J’attendais avec impatience la diffusion de ce film sur Canal Plus. Je connaissais ses récompenses et avais entendu tellement de louanges. Et bien, j’avoue ne pas avoir compris cette unanimité.
Certes, avec une sensibilité peu commune, le réalisateur réussit à capter la naissance d’une passion fébrile et contrariée de deux cow-boys homosexuels dans l’Amérique puritaine et castratrice des années cinquante. Par son talent, plutôt que de s’enfermer dans des dialogues lourdement explicites, il réussit à en dire beaucoup plus grâce à de simples regards où à des silences pesants.
Bien sûr, le jeu des deux acteurs principaux, d’une sobriété et d’une justesse remarquable, touche. D’autant que le mélodrame est un genre cinématographique périlleux car il ne suffit pas d’une belle histoire, encore faut-il trouver le juste équilibre pour émouvoir le public sans nécessairement sortir l’artillerie lourde (violons dégoulinants et gros plans sur des visages en larme).

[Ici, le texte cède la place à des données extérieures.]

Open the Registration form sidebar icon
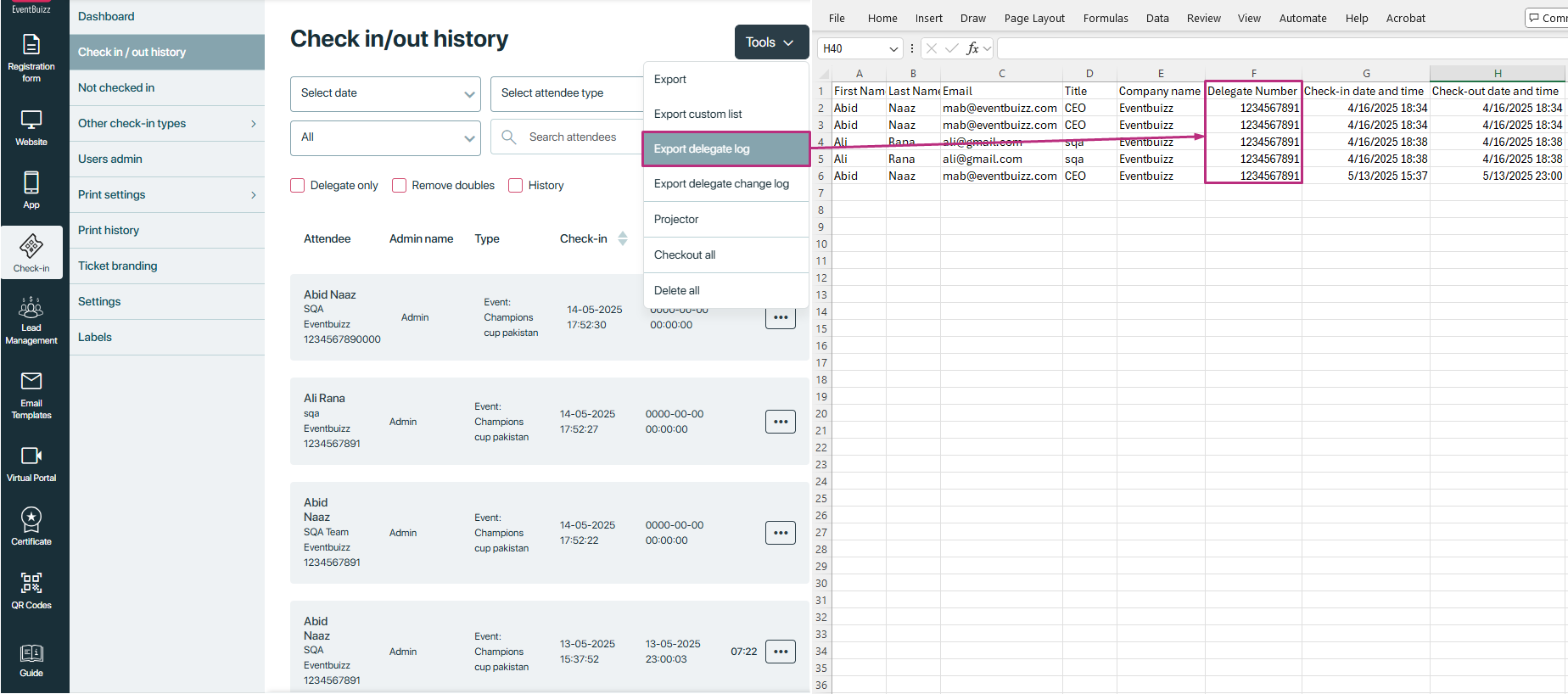This screenshot has height=694, width=1568. tap(31, 46)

Mais dieu, que c’est long et prévisible ! Non seulement le scénario n’est guère original mais en plus aucun élément ne vient surprendre le fil de cette histoire d’amour impossible. Heureusement que l’on découvre les décors paradisiaques du Wyoming…
» Dieu que c’est long et prévisible … » mais que vient faire Dieu dans cette histoire ? Lui dont les papes n’ont toujours rien compris au préservatif !
JP
Les papes n’aiment pas les préservatifs parce qu’ils ne sont pas assez lubrifiés.